LA BUGADE est un terme d'origine provençale (bugado en provençal) qui désigne la grande lessive du linge de maison et par extension le lieu où on faisait la lessive.

La belle voûte d’arêtes constitue un exemple remarquable de savoir-faire des tailleurs de pierre de l’école d’Avignon au XVIIIe siècle. Equipée d’un puits et d’une vaste cheminée, les frères chartreux y lavaient le linge.
 

LA PRISON

Les prisons sont traditionnelles dans les chartreuses du Moyen Âge. Elles perdurent jusqu'à la révolution de 1789 malgré les limitations des édits royaux. Dans toutes les chartreuses réoccupées après la révolution, les prisons ont été détruites. La justice seule dorénavant se reconnaît le droit de mettre en prison.
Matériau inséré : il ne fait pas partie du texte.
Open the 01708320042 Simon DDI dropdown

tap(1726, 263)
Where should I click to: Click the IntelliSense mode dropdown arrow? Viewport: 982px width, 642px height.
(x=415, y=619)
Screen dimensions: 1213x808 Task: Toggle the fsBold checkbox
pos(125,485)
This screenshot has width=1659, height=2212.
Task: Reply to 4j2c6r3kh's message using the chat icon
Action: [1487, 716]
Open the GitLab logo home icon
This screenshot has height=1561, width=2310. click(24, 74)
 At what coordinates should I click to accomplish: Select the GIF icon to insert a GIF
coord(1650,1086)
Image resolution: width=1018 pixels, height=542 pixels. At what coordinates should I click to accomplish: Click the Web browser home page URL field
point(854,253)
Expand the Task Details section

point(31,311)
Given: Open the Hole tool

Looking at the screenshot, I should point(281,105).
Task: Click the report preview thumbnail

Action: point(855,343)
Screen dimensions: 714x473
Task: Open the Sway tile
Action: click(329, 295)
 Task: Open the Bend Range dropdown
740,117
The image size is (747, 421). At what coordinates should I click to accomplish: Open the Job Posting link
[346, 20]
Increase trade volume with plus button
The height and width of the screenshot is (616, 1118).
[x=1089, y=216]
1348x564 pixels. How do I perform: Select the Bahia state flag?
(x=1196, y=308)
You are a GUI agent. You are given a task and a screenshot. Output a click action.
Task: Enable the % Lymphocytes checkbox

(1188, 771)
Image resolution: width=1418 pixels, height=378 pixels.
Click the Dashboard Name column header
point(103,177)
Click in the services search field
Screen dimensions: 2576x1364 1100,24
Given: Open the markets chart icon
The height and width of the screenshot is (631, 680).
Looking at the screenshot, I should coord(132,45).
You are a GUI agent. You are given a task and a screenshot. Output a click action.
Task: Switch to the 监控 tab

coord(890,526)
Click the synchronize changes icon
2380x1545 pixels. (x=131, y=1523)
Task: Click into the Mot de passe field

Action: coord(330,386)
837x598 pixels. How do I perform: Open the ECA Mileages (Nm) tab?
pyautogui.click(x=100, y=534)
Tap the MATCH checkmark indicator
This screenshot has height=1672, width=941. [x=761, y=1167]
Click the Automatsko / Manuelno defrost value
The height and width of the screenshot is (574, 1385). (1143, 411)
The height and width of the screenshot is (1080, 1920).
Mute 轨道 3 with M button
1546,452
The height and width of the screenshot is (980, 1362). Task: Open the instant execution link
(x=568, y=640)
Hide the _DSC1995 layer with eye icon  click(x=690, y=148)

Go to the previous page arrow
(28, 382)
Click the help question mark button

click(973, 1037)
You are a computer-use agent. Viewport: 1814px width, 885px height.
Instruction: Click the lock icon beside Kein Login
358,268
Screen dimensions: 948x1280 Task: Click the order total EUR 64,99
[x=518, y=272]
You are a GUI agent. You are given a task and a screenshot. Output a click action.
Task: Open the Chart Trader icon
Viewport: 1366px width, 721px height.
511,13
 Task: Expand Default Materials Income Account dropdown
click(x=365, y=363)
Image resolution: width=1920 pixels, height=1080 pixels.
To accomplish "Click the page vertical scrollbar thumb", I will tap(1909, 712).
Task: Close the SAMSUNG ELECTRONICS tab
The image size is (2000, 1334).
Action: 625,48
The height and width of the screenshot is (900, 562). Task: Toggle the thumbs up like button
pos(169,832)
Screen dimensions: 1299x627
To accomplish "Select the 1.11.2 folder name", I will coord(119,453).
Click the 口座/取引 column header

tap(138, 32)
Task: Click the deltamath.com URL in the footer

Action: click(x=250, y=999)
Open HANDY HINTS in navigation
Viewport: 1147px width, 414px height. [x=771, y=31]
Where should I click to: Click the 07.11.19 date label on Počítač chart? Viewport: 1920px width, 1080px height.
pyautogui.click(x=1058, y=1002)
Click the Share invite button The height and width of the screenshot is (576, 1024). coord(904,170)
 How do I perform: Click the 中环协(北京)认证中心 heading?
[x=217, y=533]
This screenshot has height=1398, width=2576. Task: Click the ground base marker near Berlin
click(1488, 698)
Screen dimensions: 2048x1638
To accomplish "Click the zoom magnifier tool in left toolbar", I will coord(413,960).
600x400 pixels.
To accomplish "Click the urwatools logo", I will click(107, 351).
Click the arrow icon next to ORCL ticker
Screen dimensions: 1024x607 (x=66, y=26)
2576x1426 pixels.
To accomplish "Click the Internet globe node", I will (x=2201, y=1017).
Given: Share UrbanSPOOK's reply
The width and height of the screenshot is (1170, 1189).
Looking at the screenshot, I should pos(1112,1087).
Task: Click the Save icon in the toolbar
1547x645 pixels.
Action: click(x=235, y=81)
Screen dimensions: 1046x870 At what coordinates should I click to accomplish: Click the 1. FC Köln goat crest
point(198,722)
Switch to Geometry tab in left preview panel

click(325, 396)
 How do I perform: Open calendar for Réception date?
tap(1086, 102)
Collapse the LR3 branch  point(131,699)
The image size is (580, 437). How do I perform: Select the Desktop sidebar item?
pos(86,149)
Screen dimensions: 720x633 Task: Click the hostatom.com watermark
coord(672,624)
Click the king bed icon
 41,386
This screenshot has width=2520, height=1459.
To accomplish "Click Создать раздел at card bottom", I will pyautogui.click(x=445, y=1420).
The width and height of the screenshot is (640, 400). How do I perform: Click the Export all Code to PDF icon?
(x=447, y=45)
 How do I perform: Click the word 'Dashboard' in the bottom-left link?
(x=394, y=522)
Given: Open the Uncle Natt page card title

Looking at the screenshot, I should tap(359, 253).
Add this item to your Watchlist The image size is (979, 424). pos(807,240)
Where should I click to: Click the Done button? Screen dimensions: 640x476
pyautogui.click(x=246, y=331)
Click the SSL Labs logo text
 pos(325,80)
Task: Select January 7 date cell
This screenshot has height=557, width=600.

On s'est longuement interrogé au sujet de la proximité de la bugade et de la prison. On a pensé que les chartreux emprisonnés bénéficiaient ainsi de la chaleur de la bugade, de la lointaine compagnie des frères chargés de la lessive ou encore de leur surveillance quasiment constante.
Etaient passibles de prison les frères ou pères coupables de manquements graves à la règle : être sorti sans autorisation, arriver en retard à l'office, s’adonner à l'alchimie, pour les frères qui ne vivaient pas l'isolement comme les pères, avoir de l'argent sur soi ou des relations avec les femmes constituent un manquement à la règle.
La prison pouvait aussi servir d’asile pour les déficients mentaux.
 
Les sept cellules de prisonniers se répartissent sur deux niveaux : trois au rez-de-chaussée, attenantes à la bugade, et quatre à l'étage. L'espace est étroit, 12m2 environ. Le pénitent avait à sa disposition une table et un lit.
De chaque cellule, des lucarnes convergent vers un autel situé à l'étage, et permettaient aux reclus de suivre l'office sans sortir de leur prison.
 
 
 
De nos jours, ce lieu est consacré à l'accueil d'expositions temporaires.